中国は、カナダに対して滅法、高姿勢である。ファーウェイ副会長がカナダで逮捕され目下、保釈中の身であるから、圧力を掛けて釈放させる狙いだ。その圧力が、「カナダ人二人の拘束」である。中国が人質に取れば、カナダは音を上げてファーウェイ副会長を釈放するだろうという狙いである。

 


『ブルームバーグ』(2月9日付)は、「中国の人質外交許す、未来暗くする悲しい戦術」と題するコラムを掲載した。

 

(1)「カナダの元外交官マイケル・コブリグ氏が、すでに2カ月近く中国で不当に拘束されている。この事実は、強権的な独裁勢力の台頭がまさに深刻な影響を人々に与えることを思い起こさせる。また、習近平国家主席が、中国と世界のつながりや理解を深めようと懸命に取り組んできた外国人を遠ざけつつあるリスクの証左でもある」

 

日本でも、「人質外交」は江戸時代」の話だ。

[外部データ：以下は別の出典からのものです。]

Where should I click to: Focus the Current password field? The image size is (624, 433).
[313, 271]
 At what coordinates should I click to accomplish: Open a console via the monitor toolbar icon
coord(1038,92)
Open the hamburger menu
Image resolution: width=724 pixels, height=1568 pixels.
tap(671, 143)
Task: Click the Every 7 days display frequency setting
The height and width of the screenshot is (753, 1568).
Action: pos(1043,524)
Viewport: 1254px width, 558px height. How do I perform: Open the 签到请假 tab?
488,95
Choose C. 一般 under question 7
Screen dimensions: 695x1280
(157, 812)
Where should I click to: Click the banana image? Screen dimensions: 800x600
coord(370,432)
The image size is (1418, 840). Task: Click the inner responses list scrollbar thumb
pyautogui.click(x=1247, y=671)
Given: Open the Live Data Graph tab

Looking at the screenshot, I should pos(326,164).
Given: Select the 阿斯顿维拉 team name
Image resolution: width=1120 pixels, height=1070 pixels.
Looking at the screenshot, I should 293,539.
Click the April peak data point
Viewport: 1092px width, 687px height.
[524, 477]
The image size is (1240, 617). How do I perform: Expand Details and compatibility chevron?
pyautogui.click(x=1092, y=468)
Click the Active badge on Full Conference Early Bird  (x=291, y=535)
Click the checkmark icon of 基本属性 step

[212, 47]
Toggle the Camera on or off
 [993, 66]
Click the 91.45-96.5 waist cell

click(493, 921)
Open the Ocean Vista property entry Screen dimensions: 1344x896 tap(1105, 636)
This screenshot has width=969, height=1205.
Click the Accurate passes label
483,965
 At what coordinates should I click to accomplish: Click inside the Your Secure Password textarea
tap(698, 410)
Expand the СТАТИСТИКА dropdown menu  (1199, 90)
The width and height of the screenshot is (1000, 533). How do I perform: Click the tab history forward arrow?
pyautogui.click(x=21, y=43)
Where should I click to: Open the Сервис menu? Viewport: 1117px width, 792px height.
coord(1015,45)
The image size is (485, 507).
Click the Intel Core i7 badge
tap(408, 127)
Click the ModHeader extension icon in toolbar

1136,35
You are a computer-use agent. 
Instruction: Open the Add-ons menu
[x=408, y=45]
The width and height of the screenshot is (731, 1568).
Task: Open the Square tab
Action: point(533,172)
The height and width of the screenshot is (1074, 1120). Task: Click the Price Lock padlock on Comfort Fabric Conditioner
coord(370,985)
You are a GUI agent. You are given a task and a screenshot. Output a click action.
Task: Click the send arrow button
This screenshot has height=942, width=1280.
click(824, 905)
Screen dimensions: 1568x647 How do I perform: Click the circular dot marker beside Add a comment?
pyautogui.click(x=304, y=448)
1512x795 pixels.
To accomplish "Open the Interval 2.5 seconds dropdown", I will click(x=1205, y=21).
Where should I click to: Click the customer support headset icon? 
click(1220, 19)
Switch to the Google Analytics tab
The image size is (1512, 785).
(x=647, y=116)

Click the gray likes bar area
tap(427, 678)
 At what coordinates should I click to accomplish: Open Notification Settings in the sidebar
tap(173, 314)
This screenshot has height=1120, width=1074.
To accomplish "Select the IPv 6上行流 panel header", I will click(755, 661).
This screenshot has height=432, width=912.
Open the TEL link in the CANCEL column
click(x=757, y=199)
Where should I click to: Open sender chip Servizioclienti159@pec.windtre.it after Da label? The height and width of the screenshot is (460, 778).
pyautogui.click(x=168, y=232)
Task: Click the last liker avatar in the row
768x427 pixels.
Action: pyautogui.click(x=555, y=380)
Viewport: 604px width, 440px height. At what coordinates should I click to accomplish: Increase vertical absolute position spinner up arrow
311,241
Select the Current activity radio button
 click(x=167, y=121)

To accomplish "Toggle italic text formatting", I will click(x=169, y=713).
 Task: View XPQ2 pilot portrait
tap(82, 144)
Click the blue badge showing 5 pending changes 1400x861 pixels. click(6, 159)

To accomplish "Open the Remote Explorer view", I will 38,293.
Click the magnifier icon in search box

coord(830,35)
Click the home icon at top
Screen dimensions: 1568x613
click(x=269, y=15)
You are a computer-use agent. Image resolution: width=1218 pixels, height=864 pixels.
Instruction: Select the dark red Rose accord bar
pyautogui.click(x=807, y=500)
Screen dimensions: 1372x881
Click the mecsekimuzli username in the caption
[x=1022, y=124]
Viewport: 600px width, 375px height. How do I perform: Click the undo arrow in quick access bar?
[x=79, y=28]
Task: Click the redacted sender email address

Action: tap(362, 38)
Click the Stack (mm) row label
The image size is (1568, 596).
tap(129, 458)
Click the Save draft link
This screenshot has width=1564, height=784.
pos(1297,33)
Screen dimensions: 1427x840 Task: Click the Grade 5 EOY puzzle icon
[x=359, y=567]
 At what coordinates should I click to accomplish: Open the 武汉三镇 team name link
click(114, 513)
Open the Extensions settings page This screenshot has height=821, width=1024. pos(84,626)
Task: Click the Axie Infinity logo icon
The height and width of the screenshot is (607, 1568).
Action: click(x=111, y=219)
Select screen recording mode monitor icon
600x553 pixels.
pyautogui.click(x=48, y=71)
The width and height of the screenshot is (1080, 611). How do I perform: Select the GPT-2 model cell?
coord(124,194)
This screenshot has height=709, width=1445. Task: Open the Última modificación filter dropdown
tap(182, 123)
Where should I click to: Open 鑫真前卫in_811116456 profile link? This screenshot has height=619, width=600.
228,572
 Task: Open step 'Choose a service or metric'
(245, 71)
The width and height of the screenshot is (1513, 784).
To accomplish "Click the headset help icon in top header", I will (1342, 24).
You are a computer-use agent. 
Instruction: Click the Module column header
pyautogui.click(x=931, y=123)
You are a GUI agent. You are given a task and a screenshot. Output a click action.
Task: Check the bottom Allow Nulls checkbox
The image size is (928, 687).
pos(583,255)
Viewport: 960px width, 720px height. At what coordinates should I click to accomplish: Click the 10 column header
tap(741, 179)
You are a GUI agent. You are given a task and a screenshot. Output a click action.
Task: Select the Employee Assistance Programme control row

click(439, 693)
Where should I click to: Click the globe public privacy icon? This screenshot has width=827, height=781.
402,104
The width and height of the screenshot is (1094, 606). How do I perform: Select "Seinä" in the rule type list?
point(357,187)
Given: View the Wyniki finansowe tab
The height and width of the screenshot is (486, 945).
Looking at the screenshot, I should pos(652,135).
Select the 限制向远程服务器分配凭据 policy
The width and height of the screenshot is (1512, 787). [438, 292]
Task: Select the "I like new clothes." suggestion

中国が、今でもこの時代遅れの威嚇方法を取っていることに呆れる。中国は、胸を張っているかも知れないが、先進国は軽蔑して見ているのだ。この時代認識のギャップが、中国に世界覇権を狙うなどという非生産的な「戯言」を言わせているにちがいない。

 

(2)「カナダの元外交官マイケル・コブリグ氏は中国語に堪能で、外交官として香港や北京に赴任した。2016年以降は非政府組織(NGO)の国際危機グループ(ICG)で中国を担当し、同国の米朝外交における役割や南スーダン内戦への関与、軍のグローバル展開といった幅広い問題を扱っていた。昨年12の拘束理由は、コブリグ氏がNGO関連法に抵触したというのが中国側の言い分だが、実際は政府による地政学的脅しにしか見えない。対イラン制裁違反だと主張する米国の要請を受けた華為技術(ファーウェイ・テクノロジーズ)の孟晩舟最高財務責任者(CFO)のカナダでの逮捕後の拘束というタイミングと、中国共産党を代弁する環球時報など新聞の論調が、カナダ政府に対する報復だと明確にしている」

 

カナダの元外交官拘束は、中国の見せしめである。見せしめは、北朝鮮の専売特許と思っていたが、中国も得意技なのだろう。この中朝両国は、同じ穴の狢(むじな)である。共通の背景には、専制主義がある。

 

(3)「コブリグ氏拘束は、独裁政権が非人道的に振る舞うのは常という点をあらためて示すものだが、中国の力が増すにつれ、同国政府の手の届く場所にいる外国人は当局から不評を買えばリスクにさらされることがはっきり警告された。一方、コブリグ氏のような外国人を拘束する中国は自らの首も絞めている。国外との最も重要なつながりを弱める恐れがあるためだ。ここ数年、中国はこうした人材を遠ざける驚くべき才能を発揮している。フーバー研究所は昨年遅く公表したリポートで、中国の台頭を抑えようとする海外の民主政治に対する操作を図る戦略の一環として、米政治に影響を与えようと試みる中国の取り組みを詳細に描いた。「個人と団体に圧力を与えるため威圧的もしくは腐敗を招く手法を活用し、それにより米市民・政治生活の機能に干渉」するのが中国の作戦だとリポートは論じた」

 

今回の中国による「人質外交」は、明らかに中国の前近代性を暴露した。それだけ、国際的な普遍価値と次元の異なる存在であることを証明した。こういう国家が、世界の覇権を狙っているかと思えば、空恐ろしさを覚える。何としても、こういう野望を阻止しなければならない気持ちにさせられるのだ。まさに、中国にとっては、自縄自縛の振る舞いである。

 

(4)「コブリグ氏拘束は、中国にとって逆効果だ。カナダは中国では「法の恣意(しい)的執行リスクがあるため、警戒を高める」よう今年1月半ばに国民に呼び掛け、米国務省も同様の警告を出した。経済界首脳の間には中国出張への懸念が広がる。何より米中で影響力のある外交政策担当者による長年の協議の妨げにもなっている。ワシントンにある多くのシンクタンクの仲間からは職場で中国出張が制限されていると聞く。何年も定期的に中国を訪れてきた人々が、今は中国を訪れたくないと言うが、それも納得がいく」

 

中国の人質外交は、海外の友人を遠ざけるという逆効果を招いている。少なくとも、先進国のパートナーとして受入れがたい行為である。日本で「日中友好」を叫んでいる人たちは、どんな思いで見ているのだろうか。あなた方がいくら「日中友好」を叫んでも、中国自身がこういう蛮行を続ける限り、「賽の河原」である。